[What is needed] Copy each line below that includes "forskningsgruppe".

[Stored items]
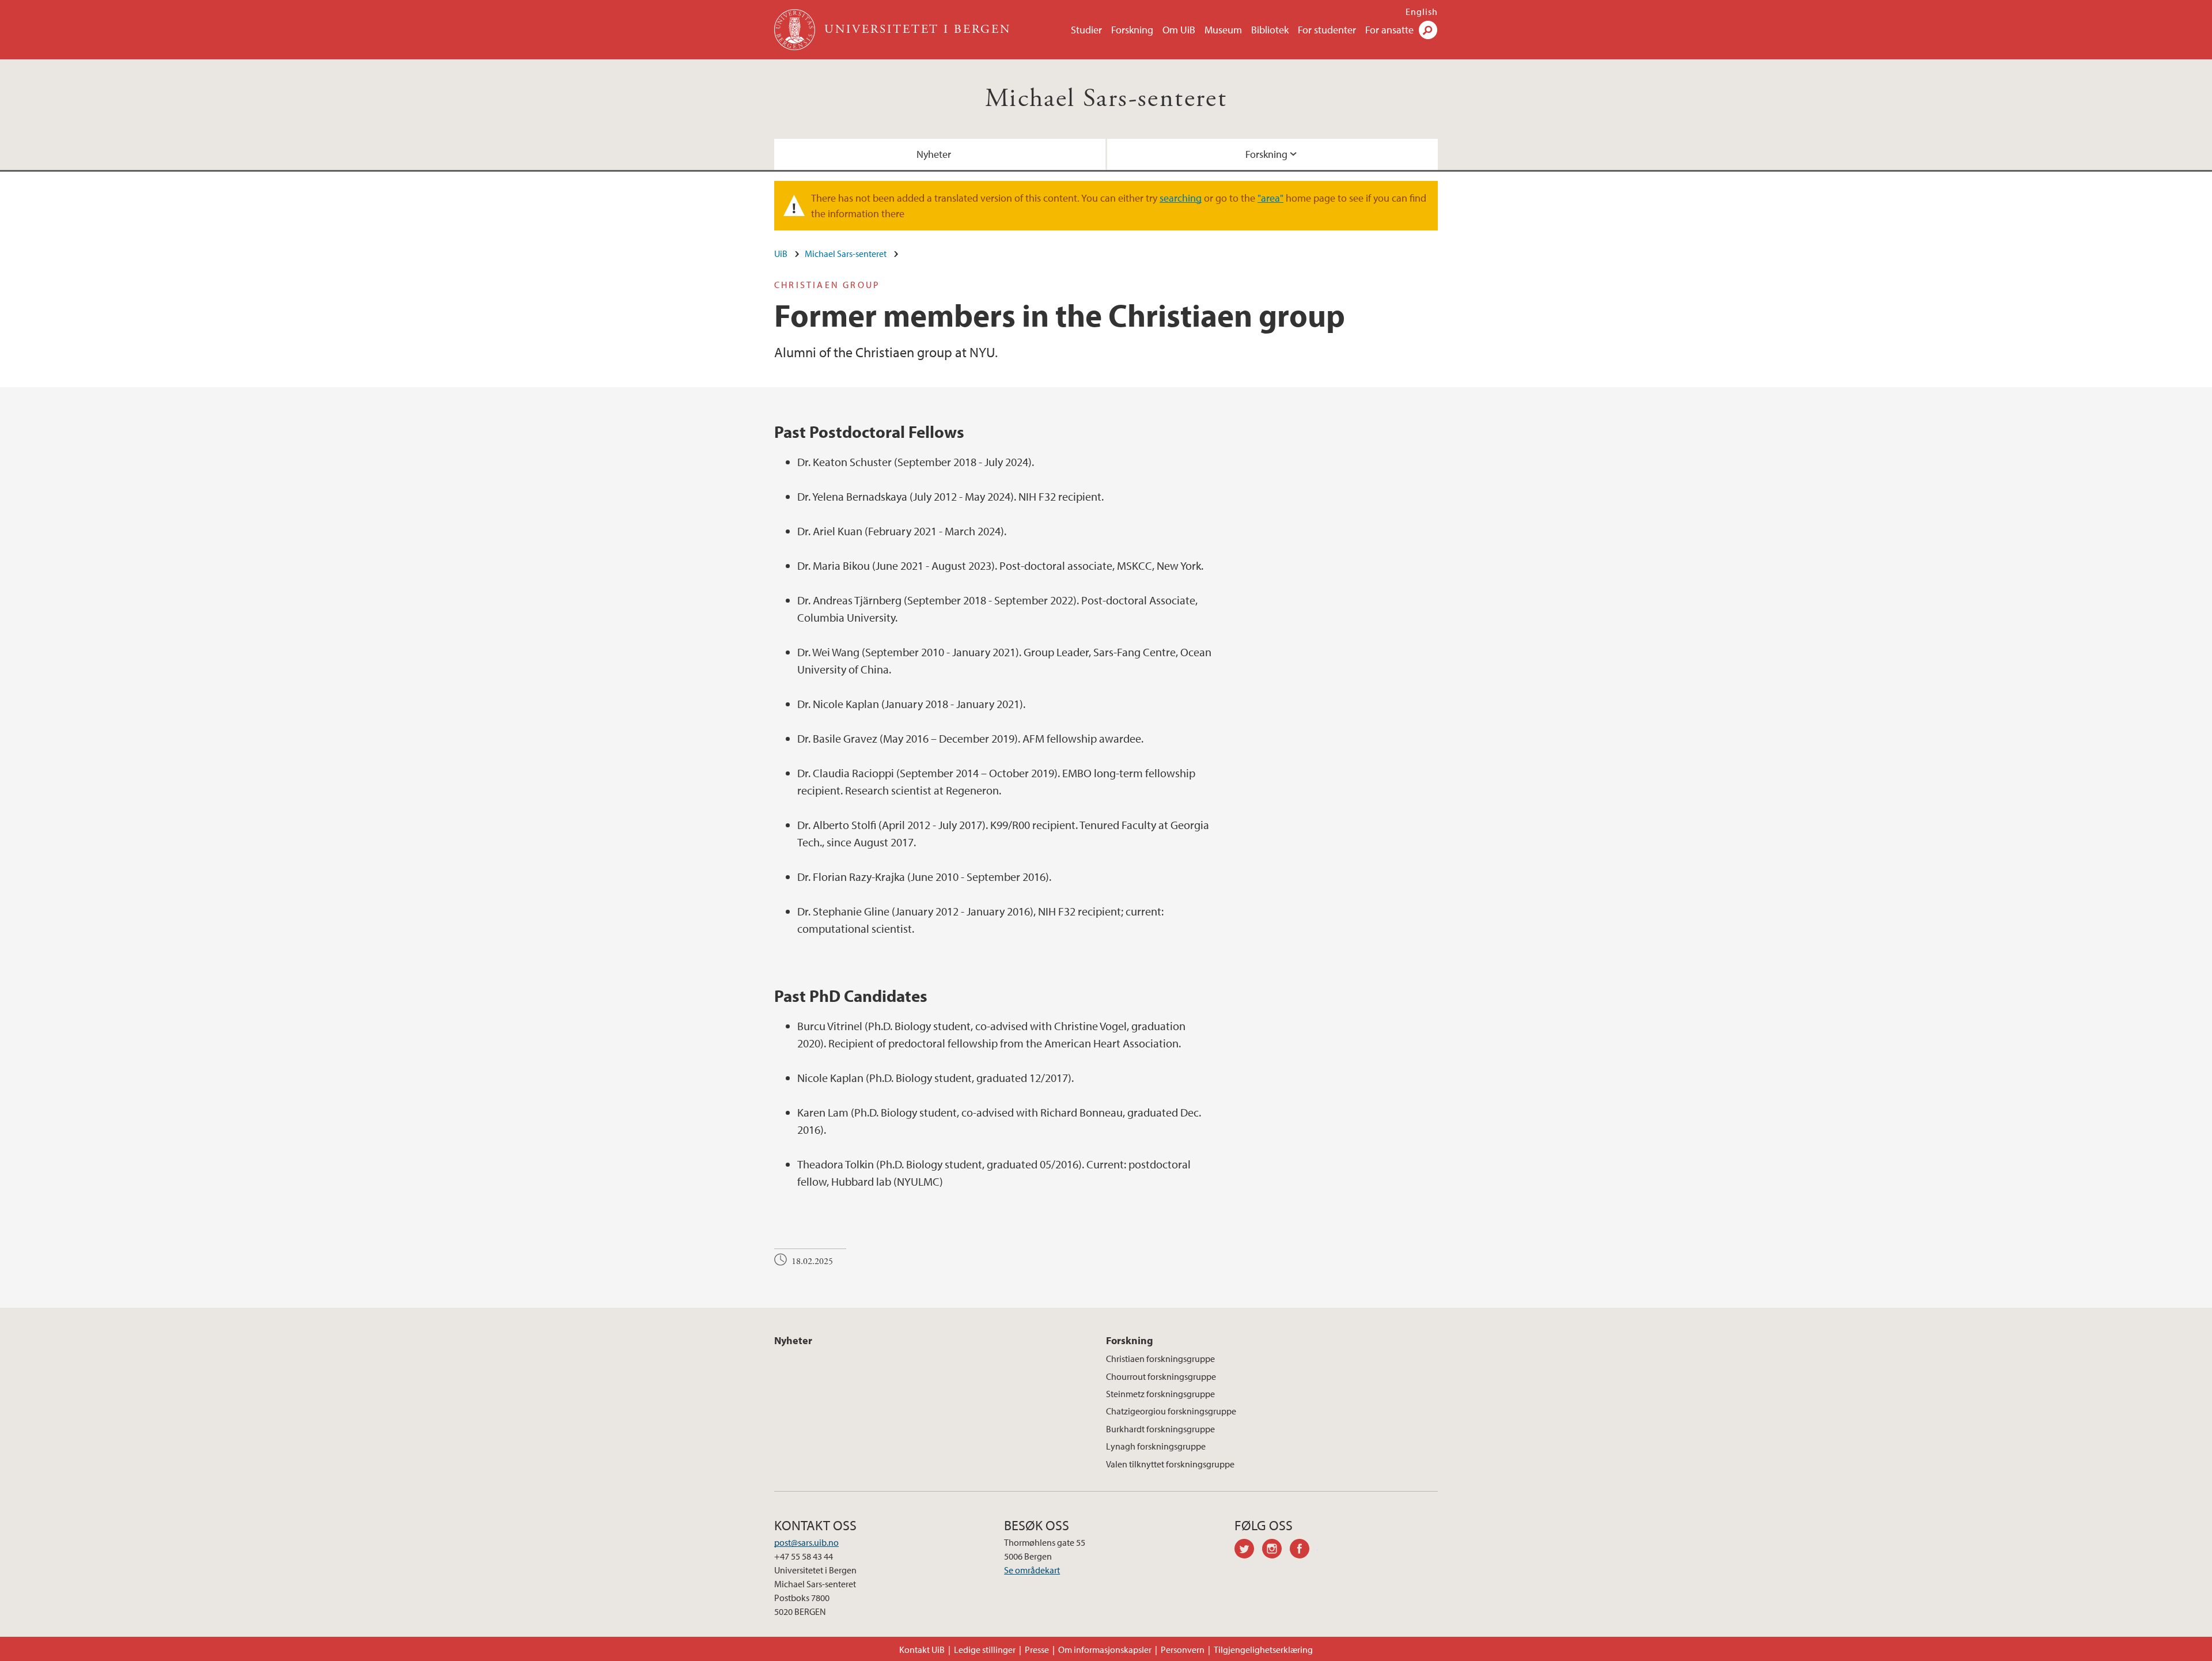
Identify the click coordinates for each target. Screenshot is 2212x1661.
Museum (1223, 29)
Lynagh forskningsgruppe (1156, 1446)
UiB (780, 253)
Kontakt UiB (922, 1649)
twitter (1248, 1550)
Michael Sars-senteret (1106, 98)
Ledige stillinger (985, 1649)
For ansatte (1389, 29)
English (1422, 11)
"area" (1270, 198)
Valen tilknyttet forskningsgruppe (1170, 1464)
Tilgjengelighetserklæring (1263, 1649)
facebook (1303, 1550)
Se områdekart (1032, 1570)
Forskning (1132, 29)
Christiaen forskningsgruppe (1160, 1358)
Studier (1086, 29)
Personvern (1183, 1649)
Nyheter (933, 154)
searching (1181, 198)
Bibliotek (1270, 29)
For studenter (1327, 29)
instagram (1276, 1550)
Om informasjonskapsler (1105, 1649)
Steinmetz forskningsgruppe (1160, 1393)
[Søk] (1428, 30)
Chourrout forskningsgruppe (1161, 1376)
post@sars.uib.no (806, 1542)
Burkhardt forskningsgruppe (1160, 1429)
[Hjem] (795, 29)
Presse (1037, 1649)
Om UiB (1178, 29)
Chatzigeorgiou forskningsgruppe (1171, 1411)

[Result for this task]
Lynagh forskningsgruppe (1156, 1446)
Valen tilknyttet forskningsgruppe (1170, 1464)
Christiaen forskningsgruppe (1160, 1358)
Steinmetz forskningsgruppe (1160, 1393)
Chourrout forskningsgruppe (1161, 1376)
Burkhardt forskningsgruppe (1160, 1429)
Chatzigeorgiou forskningsgruppe (1171, 1411)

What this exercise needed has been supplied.